Der Biomilch-Markt zeigt sich stabiler als der konventionelle Milchmarkt, wie Elite Magazin berichtet. Antonia Rees von Bioland hebt hervor, dass die Preise in diesem Segment im Vergleich zu den konventionellen Anbietern konstant geblieben sind. So betrug der Preisrückgang von Dezember auf Januar nur 0,6 ct/kg, was einen durchschnittlichen Preis von 65,7 ct/kg für Biomilch bedeutet. Diese Stabilität steht im Kontrast zu den konventionellen Molkereien, die Preisrückgänge von etwa 3 bis 5 ct/kg verzeichneten.

Die Nachfrage nach Biomilch-Produkten ist im Dezember 2025 gestiegen und die Anlieferungsmenge nahm im Jahr 2025 um 1,3 % zu. Die Gründe dafür sind unter anderem die Verschiebung der Abkalbungen wegen der Blauzungenkrankheit sowie eine gute Grundfutterqualität. Die gesetzlich vorgeschriebene Weidepflicht hat hingegen nicht zu einem signifikanten Rückgang der Bioproduktion geführt.

Preise und Wirtschaftlichkeit im Biomilch-Segment

Im Jahr 2025 erzielte der durchschnittliche Milchpreis für Biomilch einen Rekordwert von 65,6 ct/kg bei einem Fettgehalt von 4,0 % und einem Eiweißgehalt von 3,4 %. Dennoch liegt der Vollkosten-Orientierungspreis bei 69,8 ct/kg, was die Wirtschaftlichkeit der Betriebe belastet.
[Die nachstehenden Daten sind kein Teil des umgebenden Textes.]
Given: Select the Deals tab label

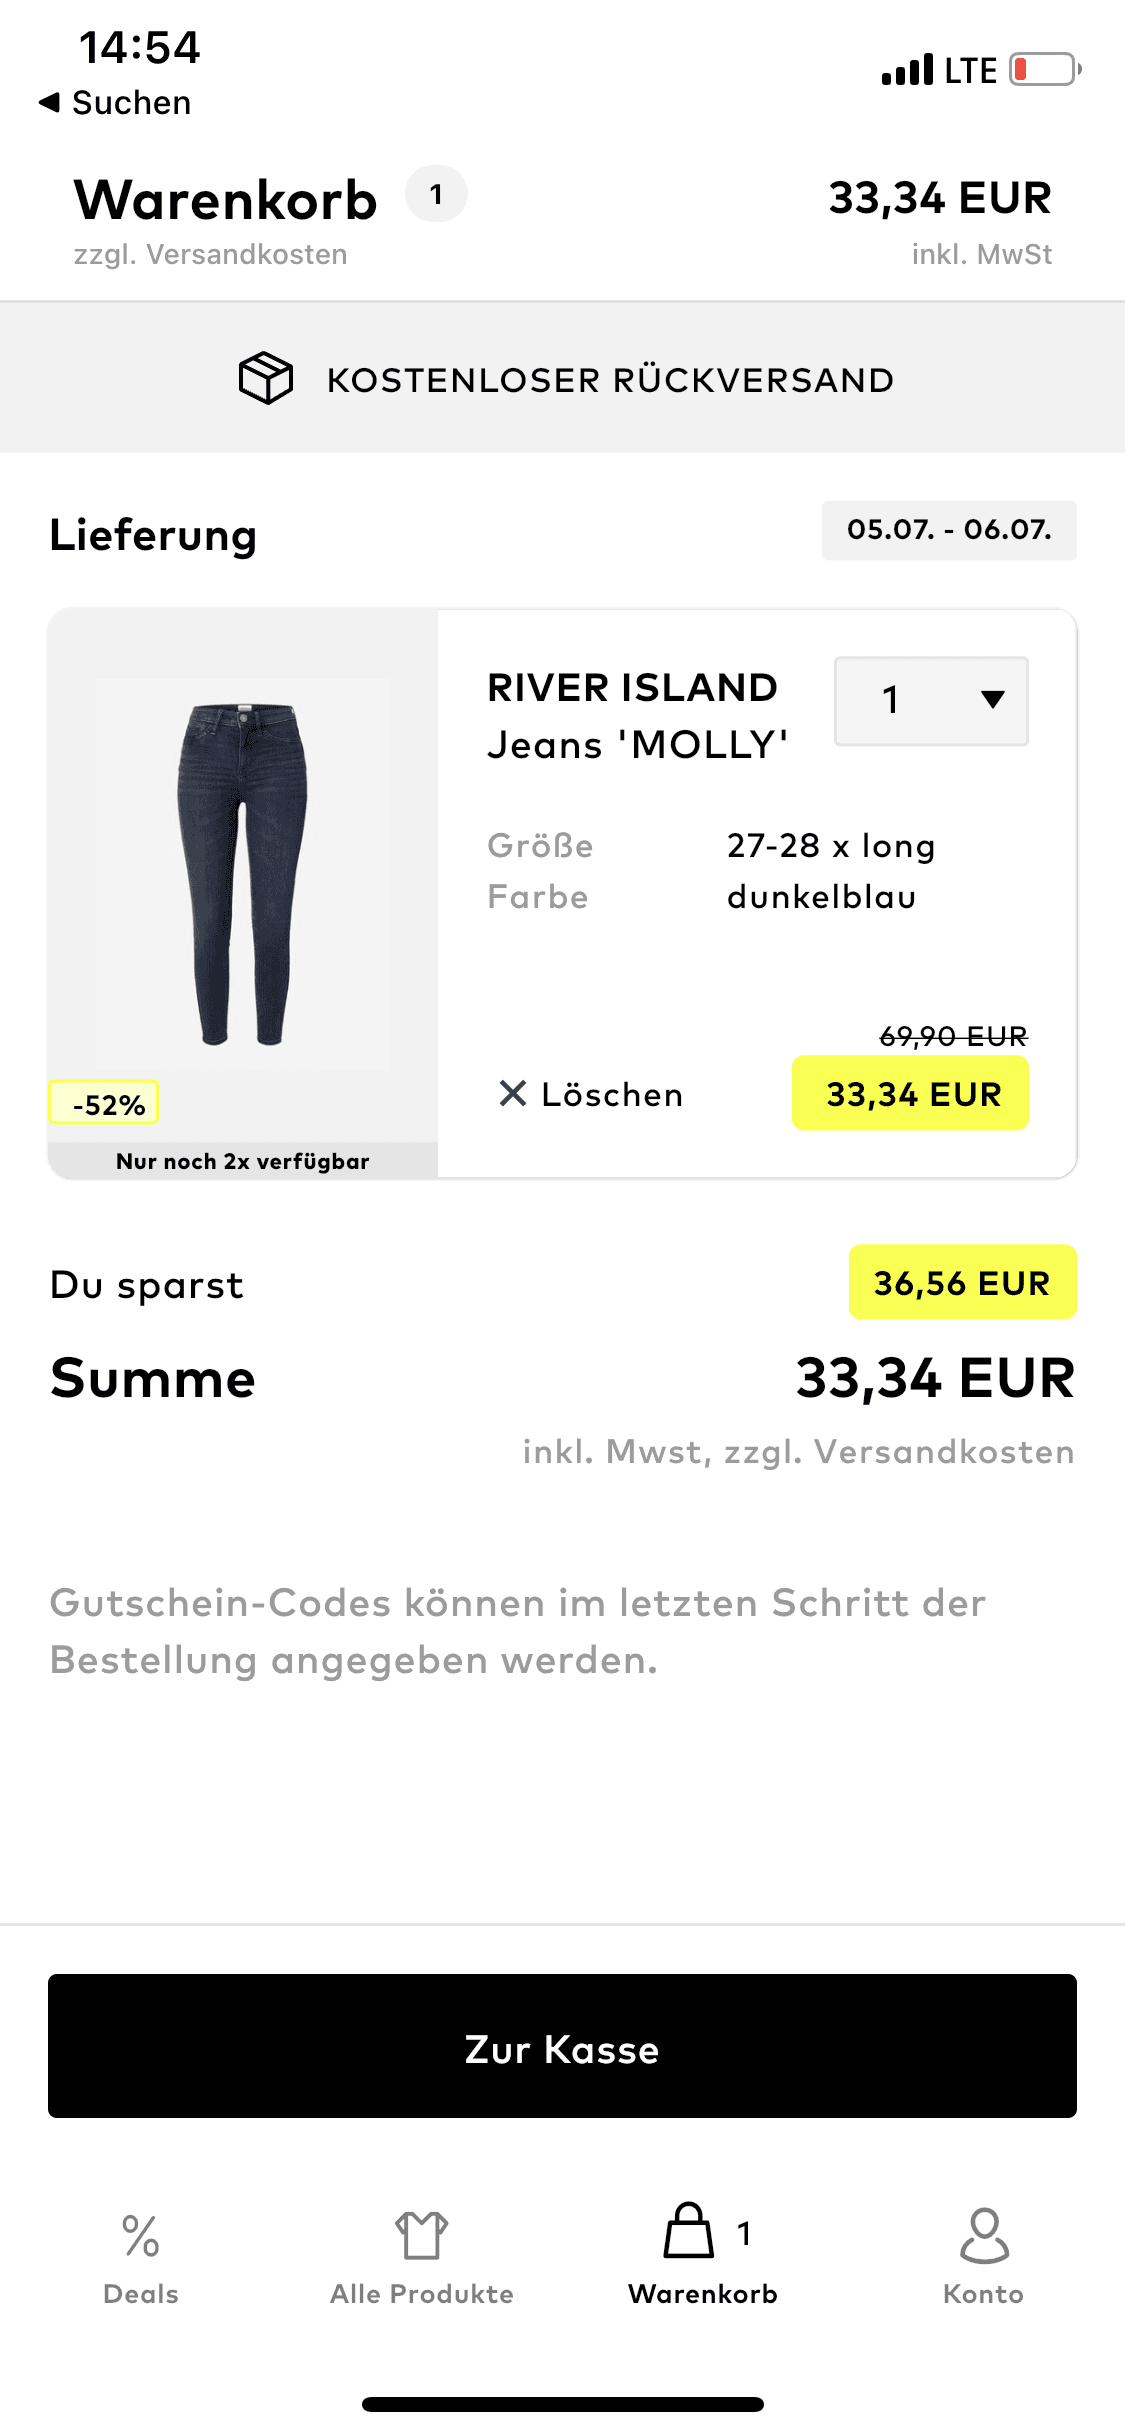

Dr. Hans-Jürgen Seufferlein warnt in diesem Zusammenhang vor der Discount-Spirale im Biomilch-Markt. Trotz dieser Herausforderungen zeigt sich die Perspektive für den Bio-Milchmarkt 2026 positiv, auch wenn eine Abflachung der Anlieferungen erwartet wird.

Die Preissituation ist jedoch nicht einheitlich, da einige Molkereien ihre Preise gesenkt, während andere sie erhöht haben. Der Durchschnittspreis für Bio-Milch zum Jahresende 2025 lag bei 66,3 Cent, mit Spitzenpreisen bis zu 69 Cent, wie Bioland anmerkt. Dabei bieten drei Viertel der Molkereien Preise von 65 Cent und mehr an.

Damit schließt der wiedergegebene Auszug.